Our goal was to build an indigenous work among a people traditionally resistant to the gospel. But having a worthy goal was really only part of the issue. I had no real strategy in mind as to how that goal would be attained, nor did I have an exit strategy as to how that work would be turned over to the nationals. I took no classes, nor did any of my peers, and we had no field council to assist us. Our mission prided itself in having no field councils. I recognize that field councils sometimes threaten the autonomy of independent-minded missionaries, but they also serve as a ready reference for junior missionaries who can and should learn from seasoned veterans.

Seminary students often ask me how much education they should obtain before going to the mission field. My answer goes something like this.

“It depends. What do you wish to accomplish?” Most often, the men suggest that they wish to train the nationals. “Okay, then, to what level do you wish to train them? As Sunday School teachers? As church leaders? As pastors? If this is the case, I recommend a Master of Divinity be considered a minimal degree for nearly every missionary!”

Exceptional cases may exist (God has certainly used men with less training), but we are dealing with eternal issues. Does it seem prudent or reasonable to take short cuts? I make no apology for encouraging men to prepare themselves where I did not—or to wait to instruct until they have really learned.
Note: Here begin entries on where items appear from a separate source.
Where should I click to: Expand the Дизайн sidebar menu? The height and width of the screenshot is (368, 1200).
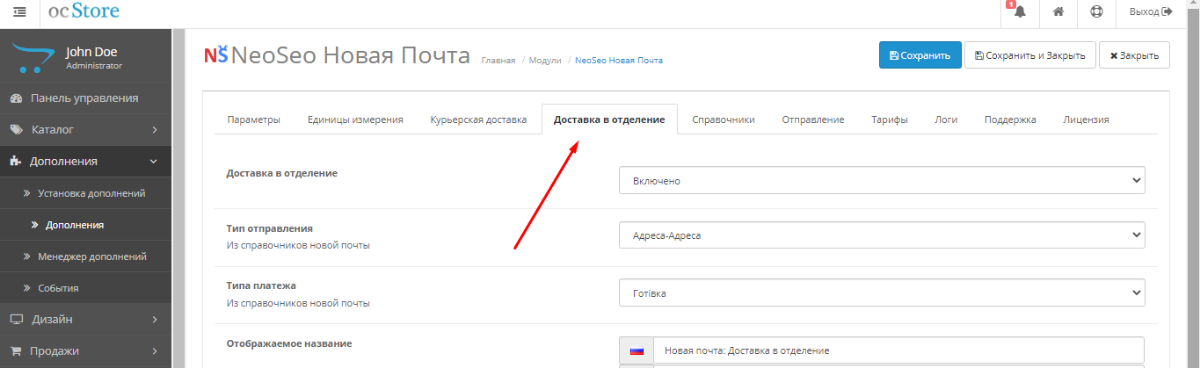click(85, 319)
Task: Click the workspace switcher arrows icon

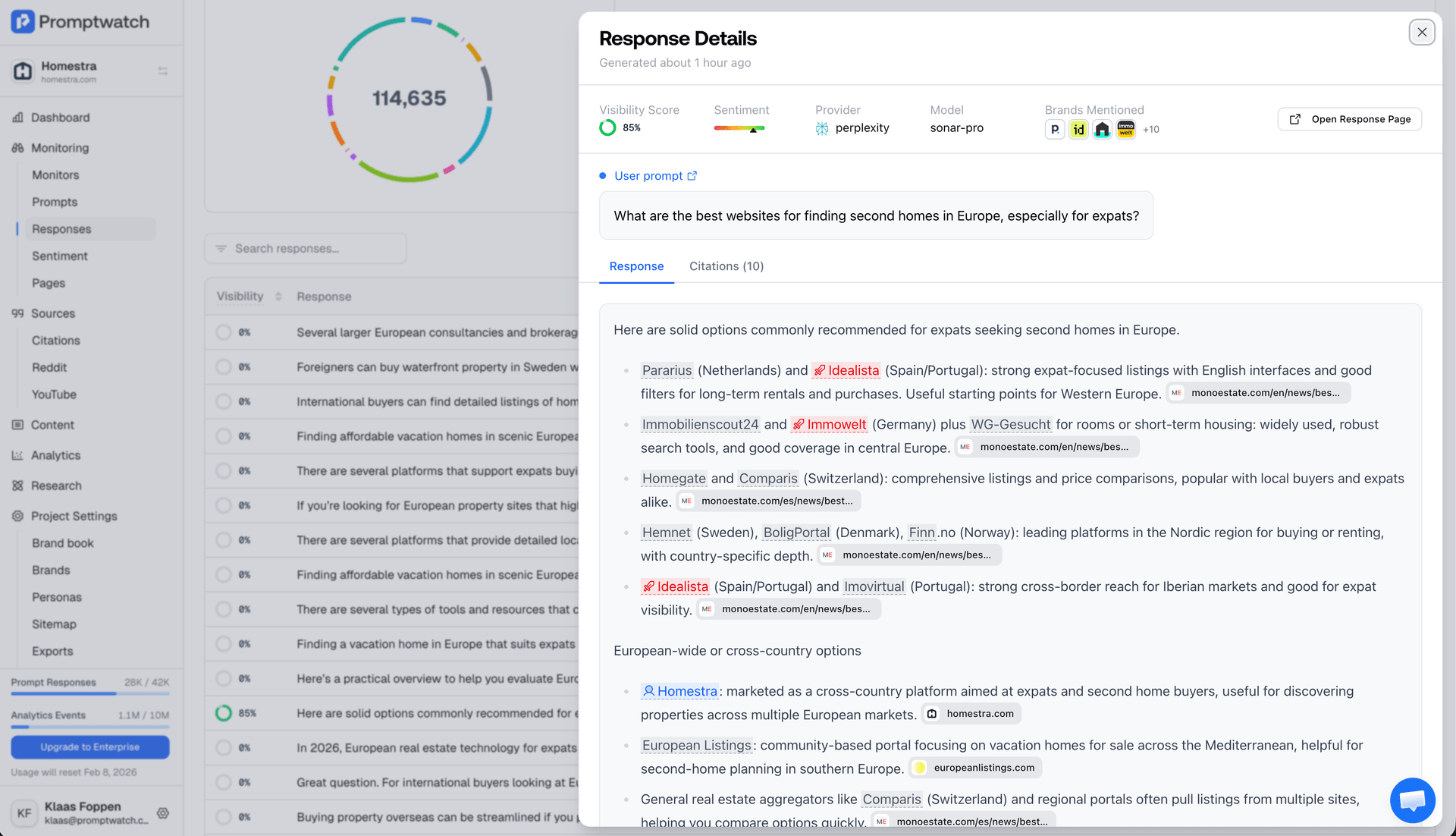Action: pyautogui.click(x=162, y=70)
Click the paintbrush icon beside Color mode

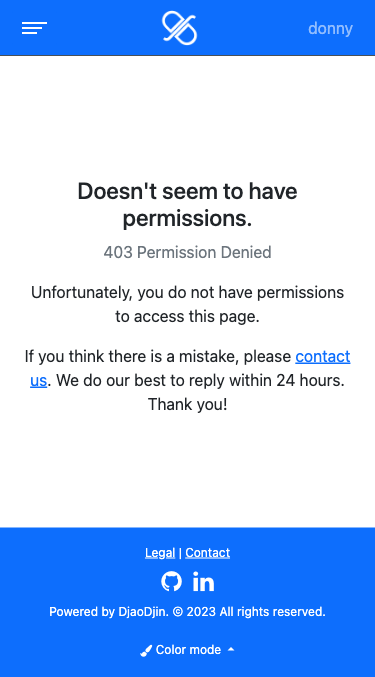(x=146, y=650)
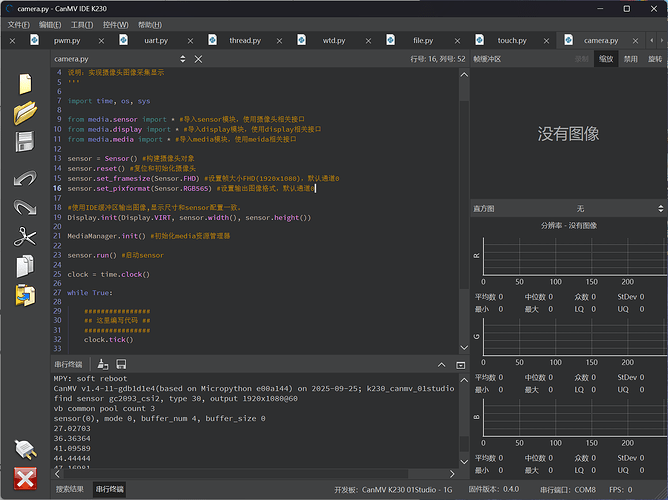This screenshot has width=668, height=500.
Task: Switch to the thread.py tab
Action: 244,41
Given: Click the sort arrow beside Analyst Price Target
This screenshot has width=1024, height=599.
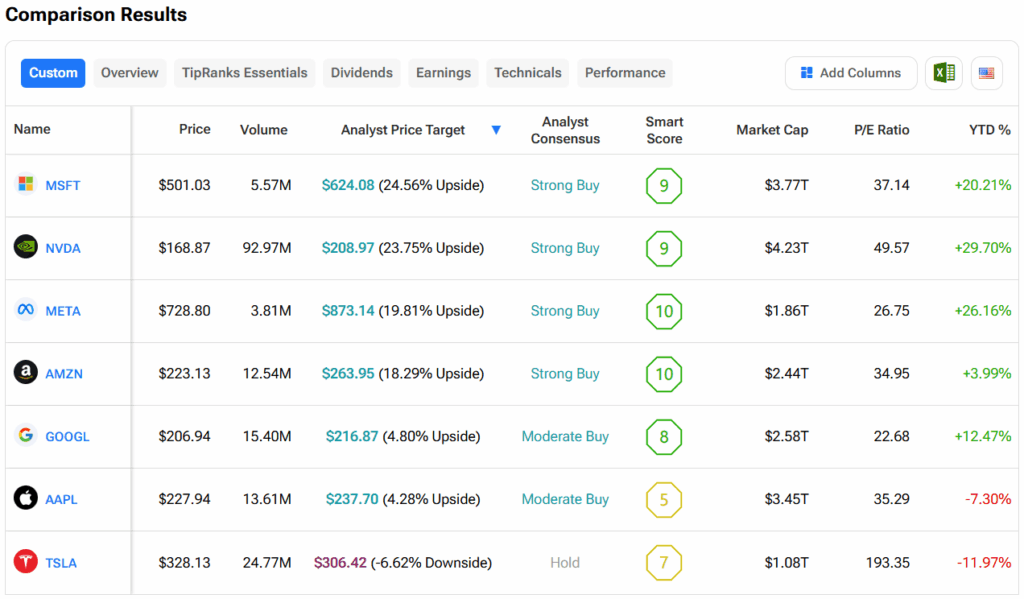Looking at the screenshot, I should pyautogui.click(x=496, y=130).
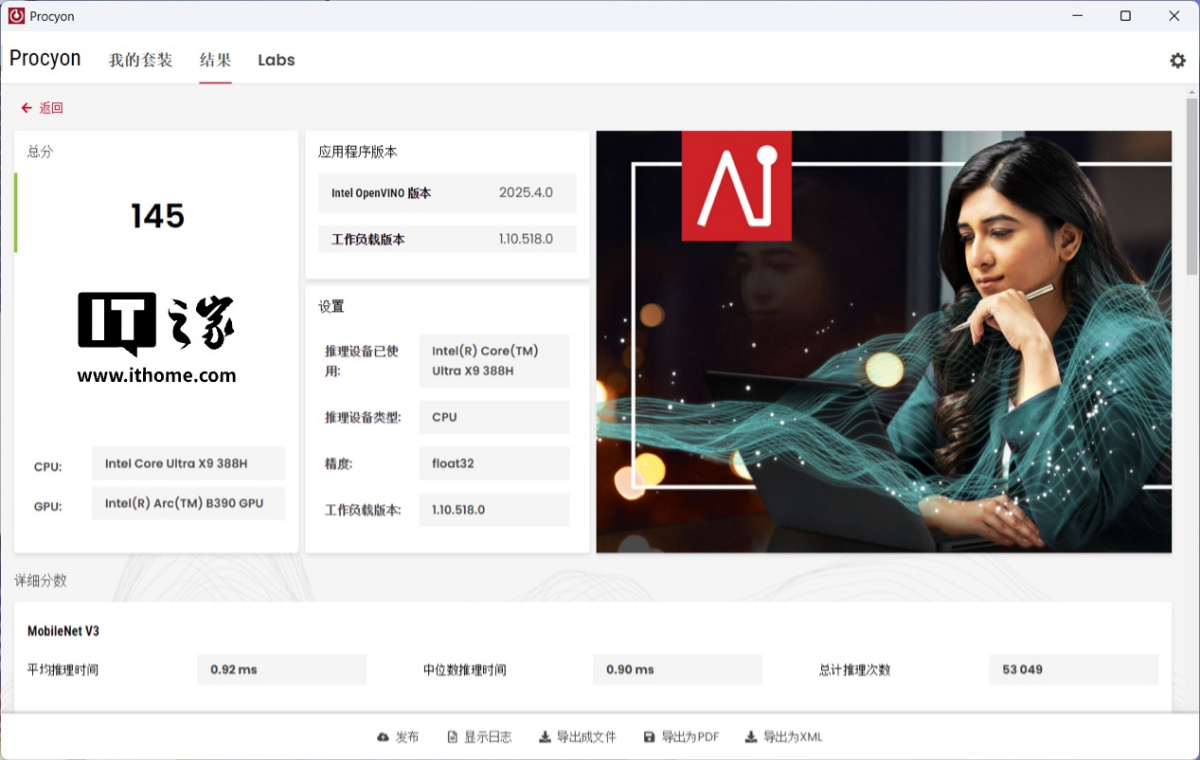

This is not an implicit argument that more education guarantees success. Frankly, I know of no guarantee, one way or the other. Ministry prosperity depends more on the work of the Holy Spirit than on the work of the missionary. But this is not a justification for poor preparation. God may choose to use foolish things to confound the wise, but whom do we really think we are kidding? We go off ill-prepared to do a job way beyond our capacity. When we fail, we blame God. God “closed the door.” He “led us elsewhere.” He “hardened their hearts.”

It is easy to blame God for our failures. We have been doing that since the Fall. But as I reflect on the weekend my wife and I enjoyed among friends that we dearly loved, I just wonder if some of the blame for the failure does not lie at my feet.